Calculations of the derivatives can also be solved analytically. To solve analytically is to derive an answer only by a variation of a formula. In the above example, the formula for the derivative gives \(\frac{dy}{dx} = 2x\) for \(y=x^2\) (\(\frac{dy}{dx}\) is the symbol for the derivative of \(y\) with respect to \(x\)). Therefore, the derivative in \(x=2.0\) is \(4.0\). This value of \(4.0\) is the exact value that does not include errors. The result of the numerical derivative above isn’t exactly \(4.0\), but you can see that the error is quite small.

4.3 Derivatives of composite functions

So far we have dealt with a simple function \(y=x^2\). Next, let’s find the derivative of the composite function. Here, for \(y = (e^{x^2})^2\), we find the derivative \(\frac{dy}{dx}\). The code looks like this.

[4]:
def f(x):
    A = Square()
    B = Exp()
    C = Square()
    return C(B(A(x)))

x = Variable(np.array(0.5))
dy = numerical_diff(f, x)
print(dy)
3.2974426293330694

In the above code, we have a series of calculations in a function called f. Since functions are also objects in Python, we can pass a function as an object to the arguments of other functions. In the above example, we actually pass the function f to the numerical_diff function.

Looking at the result above, the derivative is 3.297... The derivative is now3.297… This means that if we change x from 0.5 to only a small value, the value of y will change by 3.297... times that small value. This means that if you change only a small value from 0.5, then the value of y will change only by 3.297... times that small value.

Now we have succeeded in finding the derivative “automatically”. Once the desired calculation was expressed in code (in the example above, we defined the function f), the derivative was computed automatically by the program. If we follow this method, we can find the derivative automatically, no matter how complex the functions are combined! All that’s left to do is to increase the number of functions, and you can get the value of the derivative of any calculation–if it’s a differentiable function. Unfortunately, however, there is a problem with numerical differentiation.

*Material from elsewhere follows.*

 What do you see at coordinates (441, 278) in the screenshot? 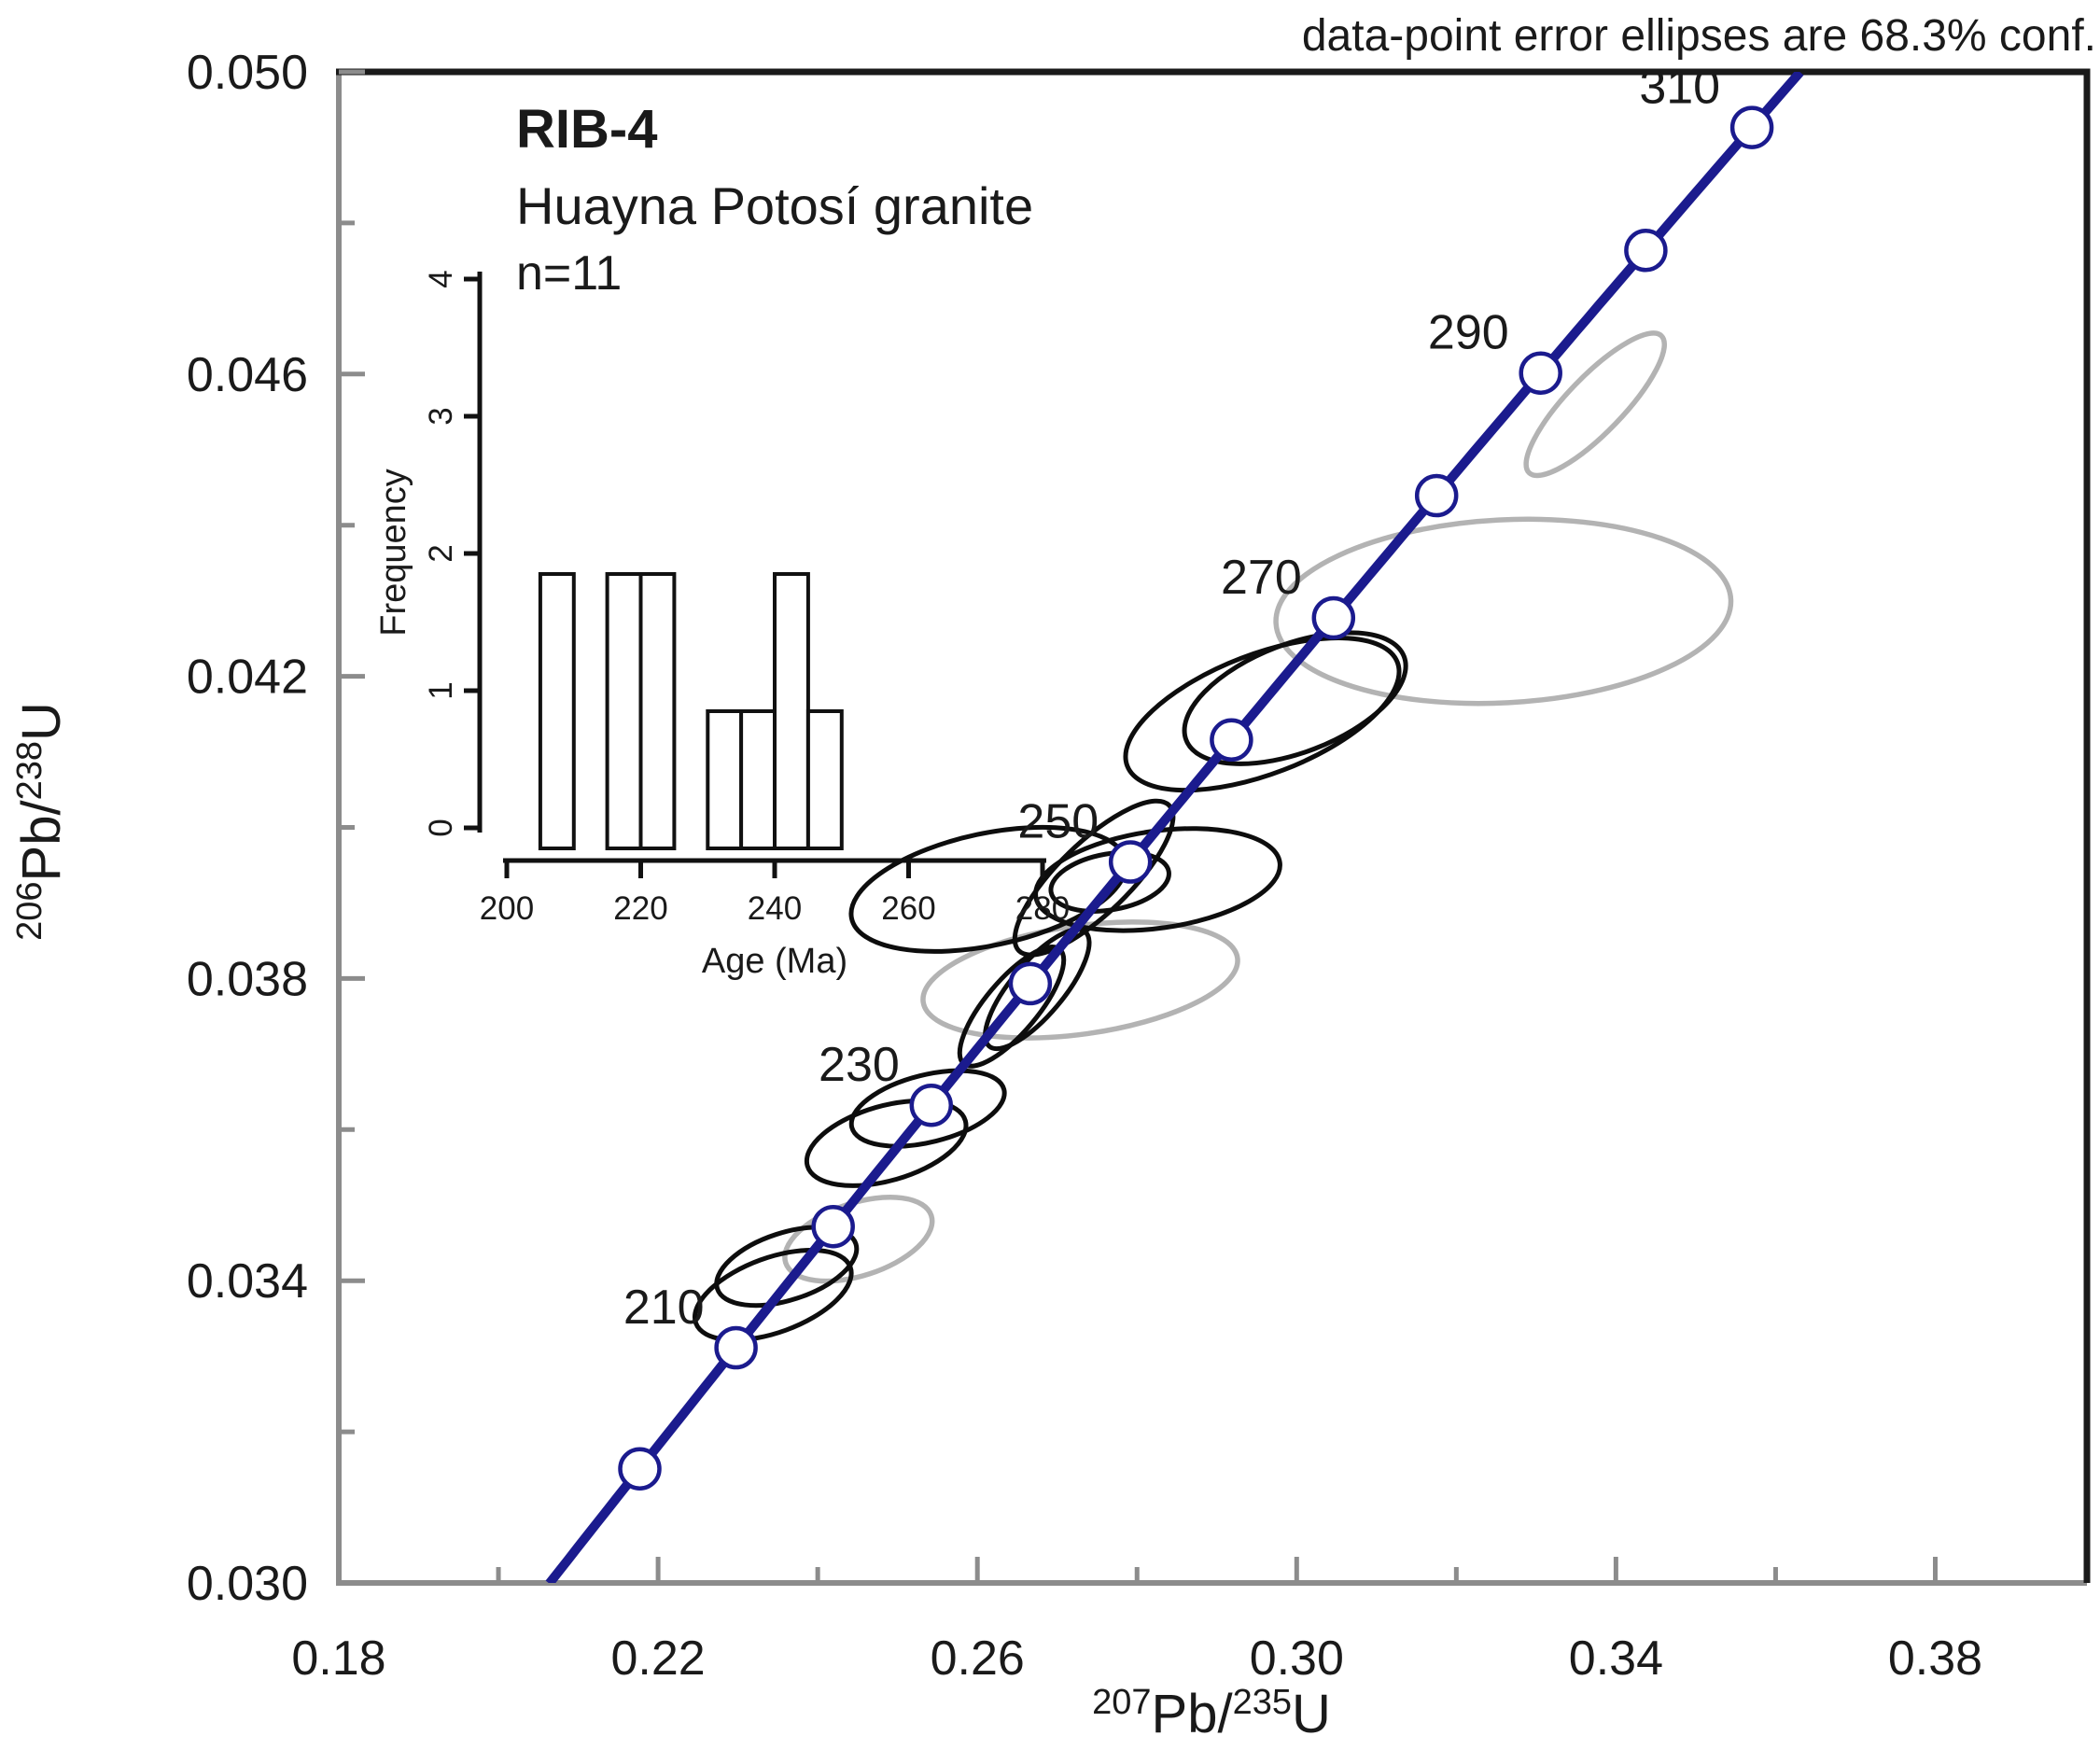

4.4 Problems with Numerical Differentiation

The results of the numerical differentiation are subject to error. In many cases, the error is very small, but some calculations may include large errors.

NOTE

The main reason why errors tend to be included in the results of numerical differentiation is due to “cancellation of significant digits”. In the calculation for “difference”, such as the center-difference approximation, the difference is taken from numbers of the same magnitude, but the number of effective digits decreases in the result of the calculation due to cancellation of significant digits. For example, let’s consider the calculation of \(1.234 - 1.233\) when the number of valid digits is 4 - subtraction of close values. The result will be \(0.001\) and the number of valid digits will be one. By the same principle, the calculation of the difference in the numerical derivative will cause the digits to fall off, so the error is more likely to be included.

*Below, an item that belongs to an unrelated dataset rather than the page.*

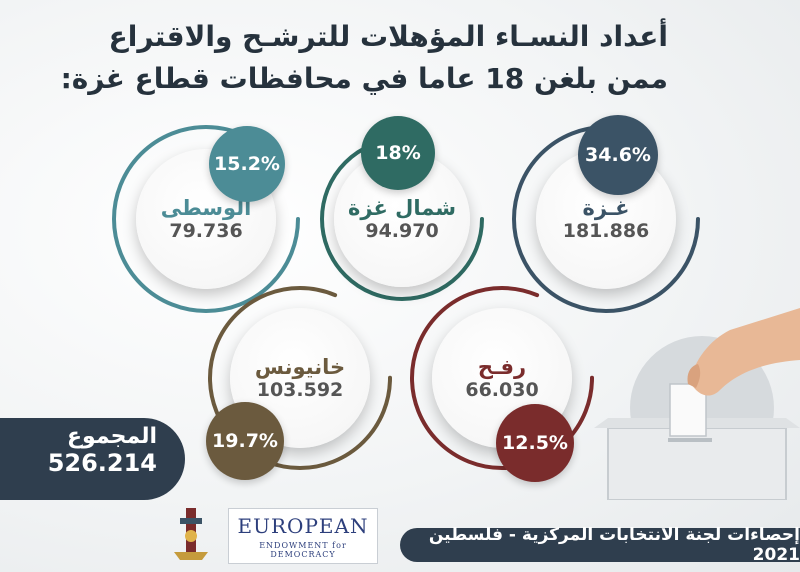 The width and height of the screenshot is (800, 572). What do you see at coordinates (303, 526) in the screenshot?
I see `logo-main-text: EUROPEAN` at bounding box center [303, 526].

A more serious problem with numerical differentiation is that it is computationally expensive. More specifically, if you want to find the derivative for multiple variables, you need to find the derivative for each variable. In neural networks, there are cases where the derivative is obtained for more than several million variables (parameters), and it is impractical to obtain the derivative of that number using a numerical differention. In its place is back-propagation. From the next step, we finally move on to back-propagation.

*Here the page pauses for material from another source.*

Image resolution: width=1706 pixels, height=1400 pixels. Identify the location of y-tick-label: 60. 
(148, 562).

Note that the numerical derivative is easy to implement and gives the approximate correct value. Back-propagation, on the other hand, is a complex algorithm, and its implementation is easily riddled with bugs. So, to check the correctness of the back-propagation implementation, we will use the results of the numerical differentiation. This is called gradient check, which is a method of comparing the results of a numerical differentiation with the results of a back-propagation. The gradient check is implemented in “Step 10”.